Michel Remery: Twittern mit Gott

Dieser Jugendkatechismus ist 2018 aus der niederländischen Kirche und der dortigen Johannes-Paul-II.-Bewegung auf den deutschen Markt übernommen worden. Der Autor arbeitet derzeit als nationaler Jugendkaplan in Luxemburg „für Evangelisierung“. Die Verbreitung seines Projektes „Twittern mit Gott“ bildet darin offenkundig eine Kernaufgabe. Das Buch liegt in 20 Sprachen vor und wird verknüpft mit einer Webseite und einer Smartphone-App, die beide als Sprungbrett ins Buch dienen. Titel und Farbschema sind von der Social Media-Plattform Twitter übernommen, die konzeptionell als Trittbrettfahrt zur Jugendlichkeit verwendet wird.

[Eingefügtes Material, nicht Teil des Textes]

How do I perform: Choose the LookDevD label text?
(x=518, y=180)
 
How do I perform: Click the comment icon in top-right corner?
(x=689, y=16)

Twitter ist bekannt für eine nicht hierarchische Netzwerkarbeit, durch rasche, interaktive Kommunikation und Diskussion – und auch für problematische Ausbreitung von Fake News und Hate Speech. Auf Twitter selbst nutzen nur der Autor bzw. der Buch-Account die empfohlenen Hashtags, ein Indikator, dass hier keine aktive Community eine Diskussion führt, sondern eine lineare Auswertung stattfindet.

Das Buch ist in vier Kapitel gegliedert: (1) Tweets über Gott: Der Anfang und das Ende, (2) Tweets über die Kirche: Ursprung und Zukunft, (3) Tweets über dich und Gott: Gebete und Sakramente, (4) Tweets über das christliche Leben: Glaube und Ethik. Jedes Kapitel eröffnet eine Einleitung aus der Feder (ehemaliger) Jugendbischöfe aus Deutschland, Österreich und der Schweiz sowie des Erzbischofs von Luxemburg. Anschließend werden 50 fiktive Fragen auf jeweils einer bebilderten Doppelseite beantwortet; als Quellen dienen vorrangig die Bibel, der Katechismus der Katholischen Kirche und der YouCat, zudem päpstliche Ansprachen, CIC und einige Enzykliken, selten Heilige der katholischen Tradition (Augustinus, Ignatius, Josemaría Escrivá, Thérèse v. Lisieux).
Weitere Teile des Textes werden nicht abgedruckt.